Its very cool having people around you, who you feel totally comfortable about just leaving to get on with it. Ali has been helping us with catering as long as we've been doing it, and she will take Linda, who is having her first experience, through everything - and I trust her implicity to get on with it.
We've had a big week so far, with lots of large groups, lunch and dinner - so tonite is going to feel a bit lightweight with only small tables in. Sometimes though, those nites can end up surprisingly intense, and I shouldn't pre-empt anything in advance.
Last nite was extra busy becos we had a large table on the deck in addition to a full restaurant. Necessitated becos when we'd rung to confirm their numbers for next Friday, they told us that no, they were coming this Friday. A quick email check proved that they had in fact booked for next Friday, but proving yourself right in these situations, doesn't necessarily take the problem away. We simply couldn't fit them in, internally, but agreed to have them on the deck, and they came early, and were very accomodating, and had, I think a lovely nite. They and we, were very lucky with the weather- we put lots of red tealights down the table, and it all looked very festive.
Sometimes bad things happening can turn out to have a positive ending. Always like it when that happens....
The Christmas rush is very real and happening - which I'm pleased about on one level, becos its nice for the bank balance, but I'd forgotten just how physically exhausting it can also be. It's intense. All the guys are doing big hours, as you do this time of year. And my body, which is alot older then when we started doing this back in'86, gets distinctly creaky at the end of the nite. Thankgod for Susie and massage!
I got to reminise the other nite when good customers popped in on their way home from Prue Gooches' Christmas ballet recital with their 9 year old daughter, for a quick dinner. It feels like a lifetime ago, that I was precariously trying to fit in the running around that having a daughter in that production meant, along with all the other demands of the restaurant at this time of year. I never made an especially good ballet mother.
Remembering that, made me realise that we have things conspiciously easier these days, in no small way, becos we carry a bigger team which allows us to share the load considerably more.
Plus the improvements to the restaurant building itself, make what we do so much easier. Turning on the aircon this week, after a couple of weeks of trying to avoid it, becos I like to have all the windows open, made me very grateful for the not inconsiderable amount of money that we paid installing it. A couple of nites this week have been so steamy and hot, that not only for our guests, but also for our sanity, being able to provide cool air is something we quickly take for granted.
And that wonderful new chiller that we got built this year, has earned its weight in gold. Having the size and capacity ( and coldness!) is simply bliss. A catering job like this one, combined with busy times in the restaurant used to put our old chiller capacity at a premium, but no more. Now we have this fabulously large, cold space that we're not even coming close to filling up yet. And that just makes everything so much easier. Ridiculously so really.
I smile every time I walk into it.
People are celebrating and spending well - and the general zeitgest seems to be one of relatively good spirits, tempered with a soupcon of caution. I get asked alot of questions about how business has been - and the ensuing conversations always seem to center around a sense of relief that the year is nearly over, becos most people have found it a challenging one, and some reserve about what it is come.

**Raw data**

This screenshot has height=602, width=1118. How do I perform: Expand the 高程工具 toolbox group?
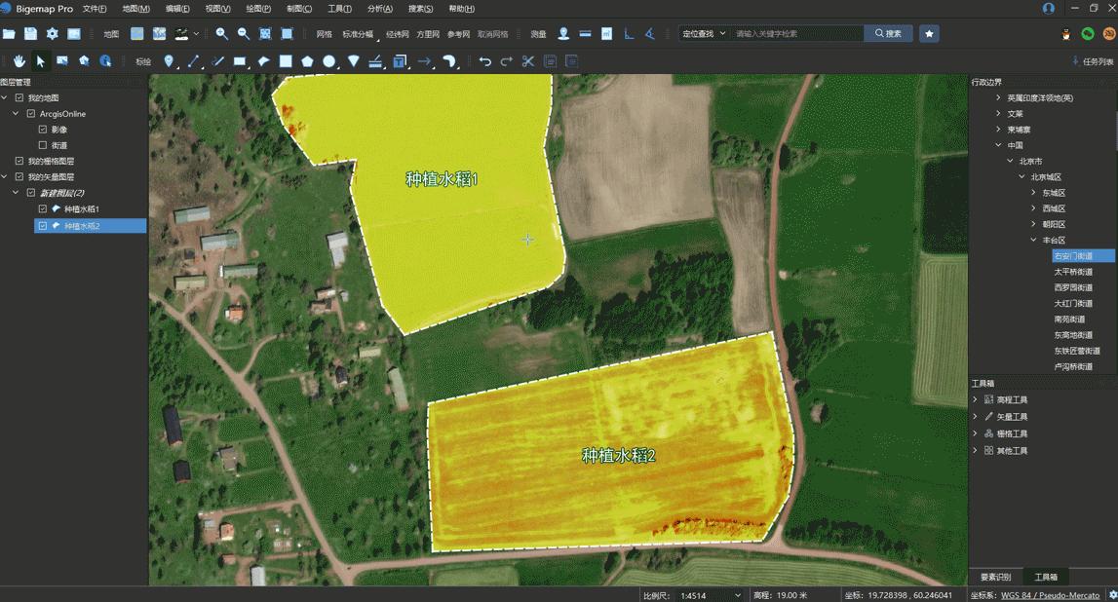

**Task requirements**
1. In the restaurant blog post, who has helped with catering for as long as the writer has been doing it?
2. Print the passage of the restaurant blog post that begins at the words "I smile every" and stops after the words "it is come.".

**Responses by task**
1. Ali

2.
I smile every time I walk into it.
People are celebrating and spending well - and the general zeitgest seems to be one of relatively good spirits, tempered with a soupcon of caution. I get asked alot of questions about how business has been - and the ensuing conversations always seem to center around a sense of relief that the year is nearly over, becos most people have found it a challenging one, and some reserve about what it is come.